[Records for the task Boundary: Start]
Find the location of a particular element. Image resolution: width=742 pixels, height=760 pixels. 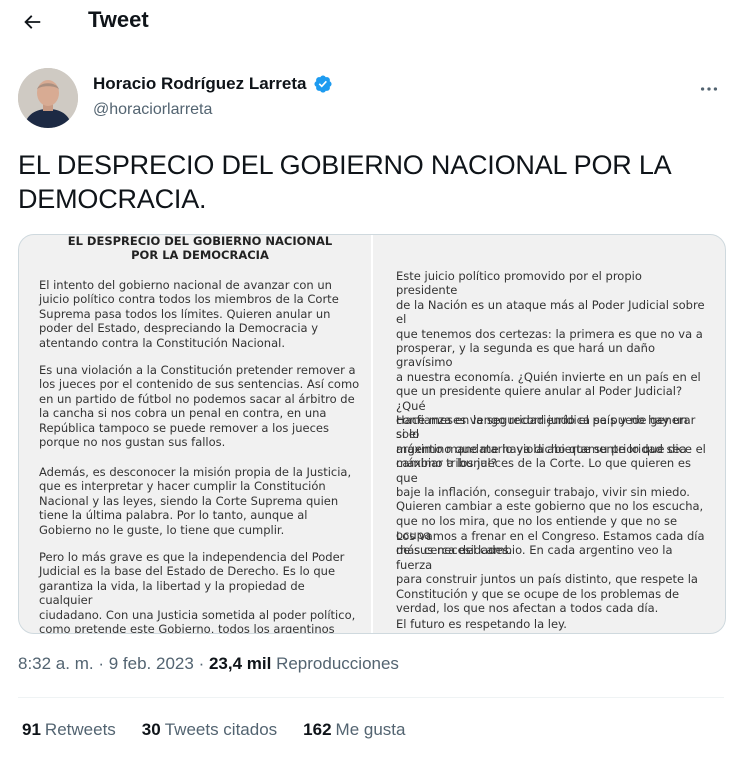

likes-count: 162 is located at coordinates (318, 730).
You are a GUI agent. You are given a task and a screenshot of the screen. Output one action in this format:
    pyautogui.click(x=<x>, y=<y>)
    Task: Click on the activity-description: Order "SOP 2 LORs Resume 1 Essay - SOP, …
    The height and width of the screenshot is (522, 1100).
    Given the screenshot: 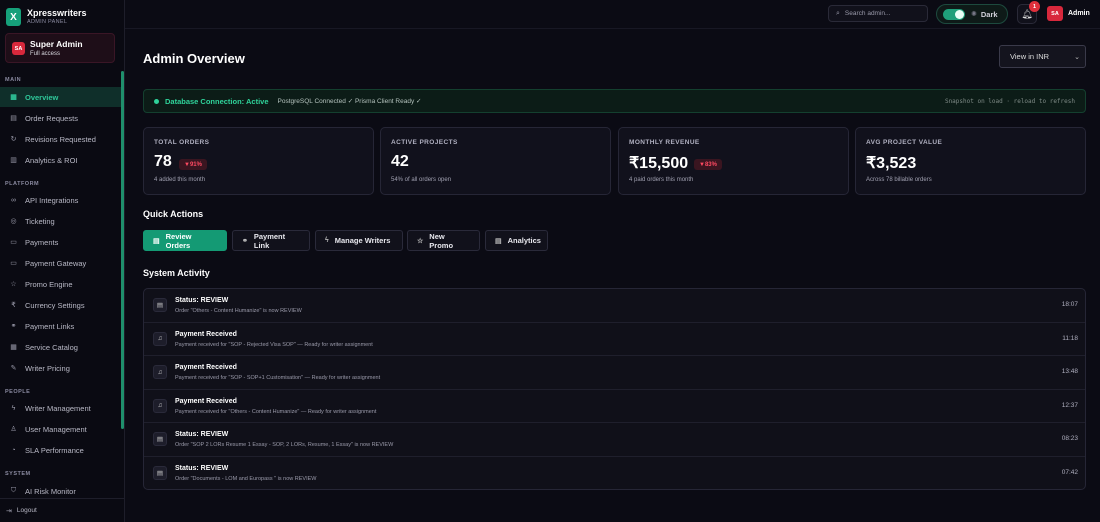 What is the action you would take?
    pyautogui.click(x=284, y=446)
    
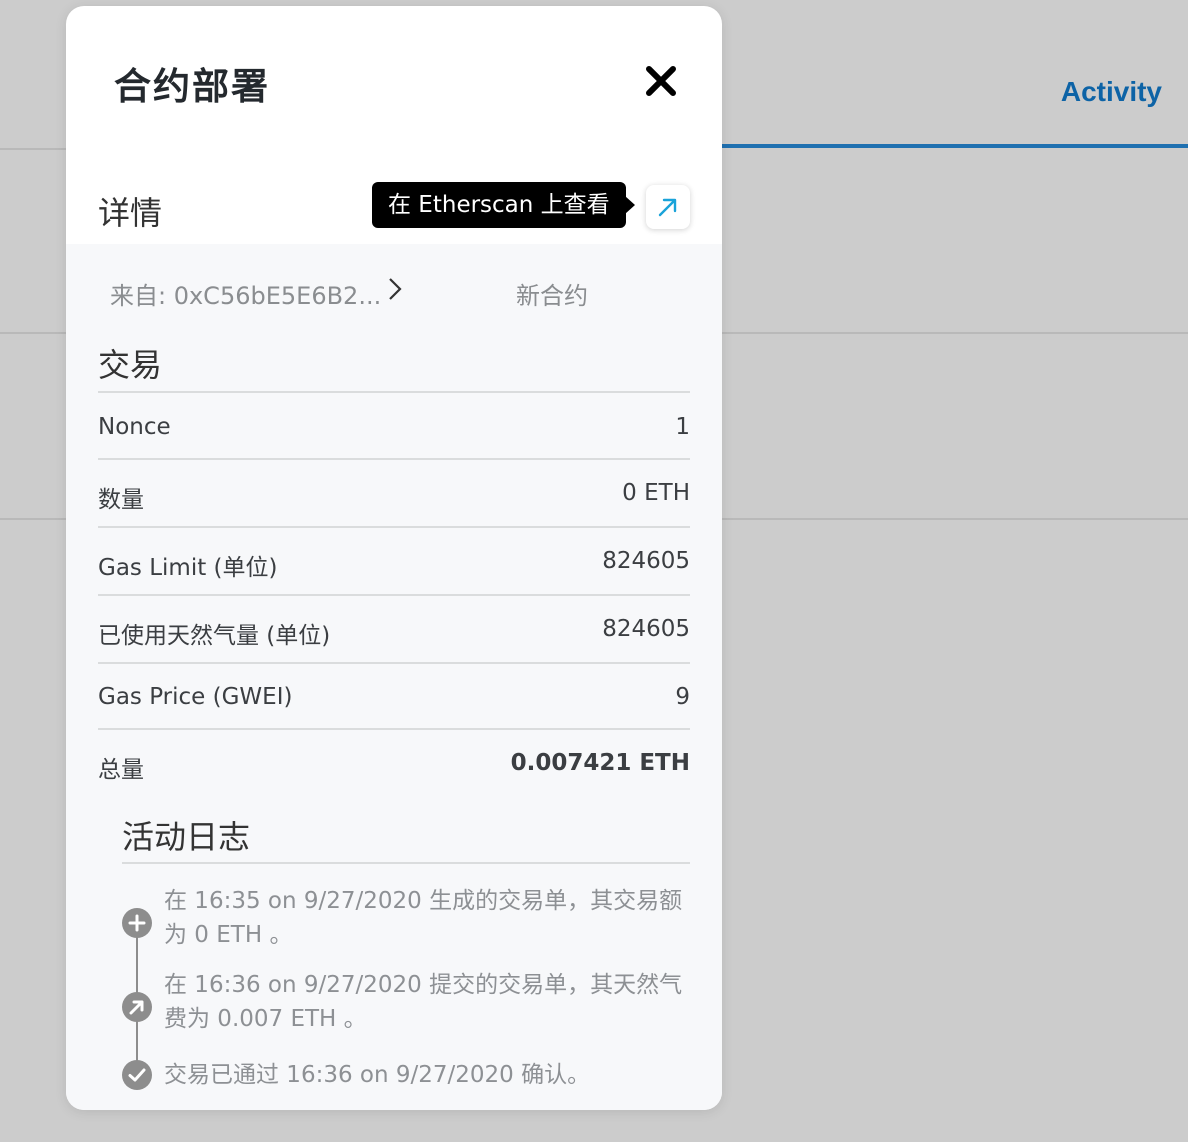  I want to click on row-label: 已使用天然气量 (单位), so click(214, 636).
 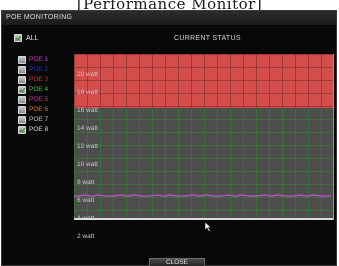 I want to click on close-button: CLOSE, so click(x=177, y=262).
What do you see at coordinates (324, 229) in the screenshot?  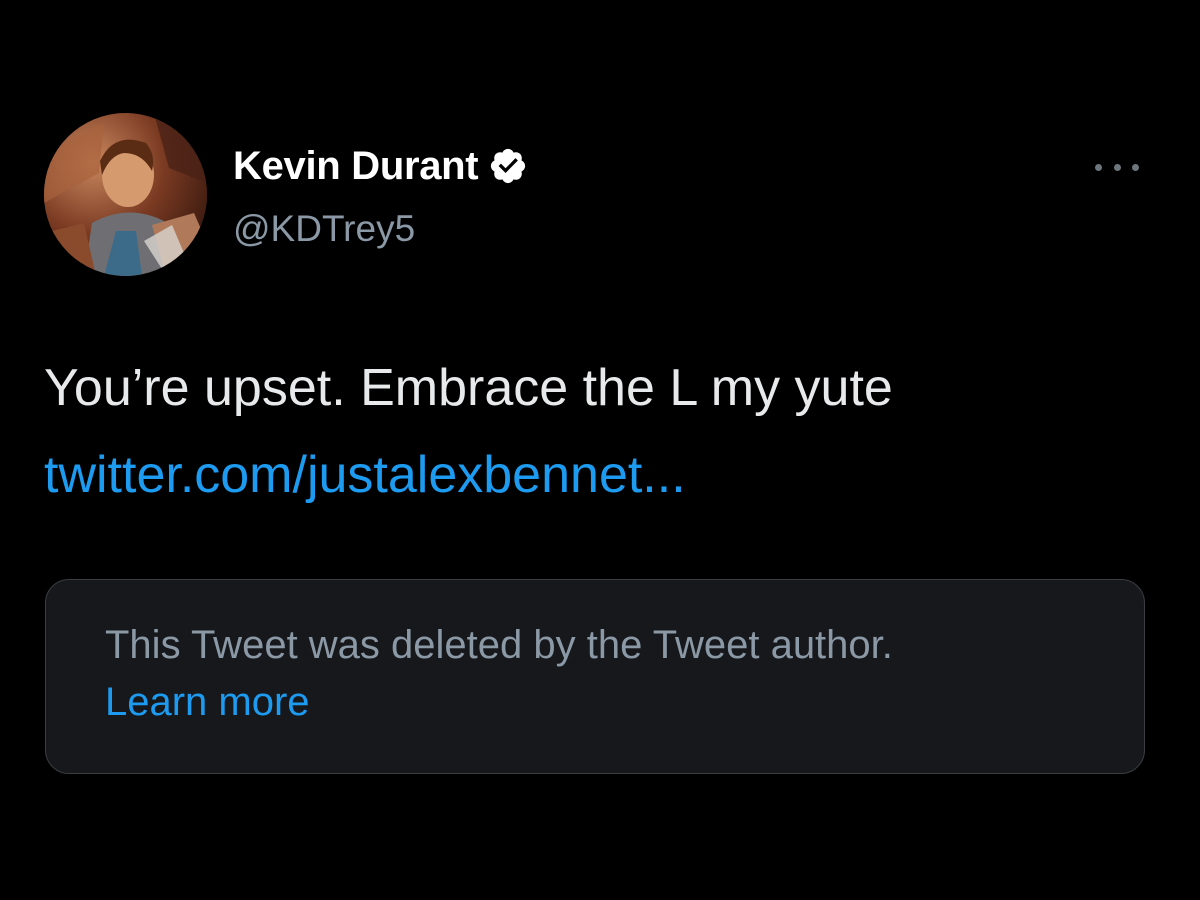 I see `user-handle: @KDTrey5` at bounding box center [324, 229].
[Records for the task Boundary: End]
- **Work to complete**: Rename "location" as "position" in the data from its start through the line containing "likes-count: 162 is", leaving everything else unchanged. Write only those lines, and leave out the pictures.

- **Solution to the problem**:
Find the position of a particular element. Image resolution: width=742 pixels, height=760 pixels. 

likes-count: 162 is located at coordinates (318, 730).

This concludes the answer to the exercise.